Liquidation
Liquidation is one option that a business can use to avoid bankruptcy. It is the process of winding up a company's financial affairs by selling off company assets to pay off their creditors. When a company goes through liquidation, it does not necessary mean that it's closing down for good but for the time being while its assets are being liquidated, it will have to temporarily cease business. There are two different types of liquidation:
Voluntary liquidation
With voluntary liquidation, the shareholders or partners collectively agree on the liquidation and the rate of the assets to be sold off. Voluntary liquidation may take place in one of two ways, depending on whether the company is solvent or insolvent. If the company is solvent the shareholders can control the liquidation. On the other hand, if the company is insolvent, the creditors may take control of the liquidation process by applying to the court. The court will demand proof of solvency or insolvency to determine this issue.
If the company is insolvent, this means it is unable to pay its debts. In this condition there would be conflict between creditors as there will be insufficient assets for all creditors to be paid in full.
Compulsory liquidation
This type of liquidation is ordered by the court. There are a number of factors that the court will take into account when deciding to make a compulsory liquidation order.
Liquidation process
- The first thing that takes place when the liquidation process begins is that the controls of the company are handed over to a liquidator, who will oversee the actual liquidation process. A liquidator is appointed, either by the company shareholders (voluntary liquidation) or by the Court order (compulsory liquidation).

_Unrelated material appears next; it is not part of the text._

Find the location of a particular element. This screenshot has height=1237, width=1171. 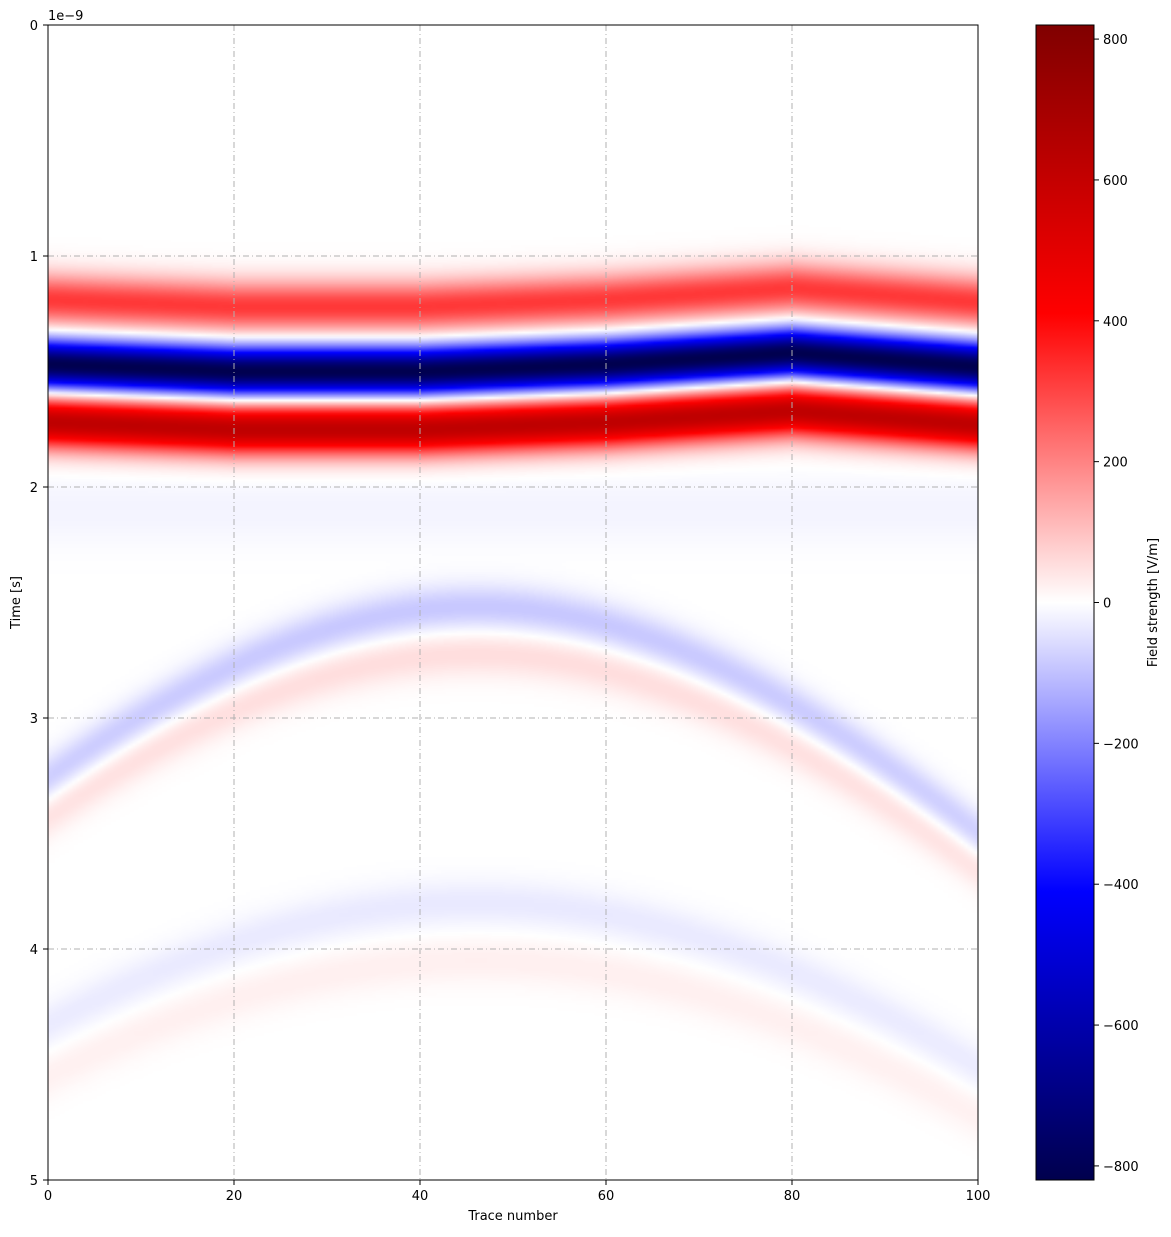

- The liquidator collects the assets of the company (including uncalled capital; that is, amounts unpaid on shares) and pays the creditors in order of priority.
- The liquidator distributes any extra funds to the shareholders.
- The company is then officially dissolved.
The reasons that a company can end up in liquidation are many, for example:
- Inability to pay debts
- Liabilities exceed assets
- Internal disputes that would make it impossible to carry on business etc.
Many companies come out from the liquidation process, move ahead and flourish and are able to make a new start without being held back by its debts. If your company is going through liquidation, it's not the end of the world, you can make it through. You need to be resilient and learn from your mistakes.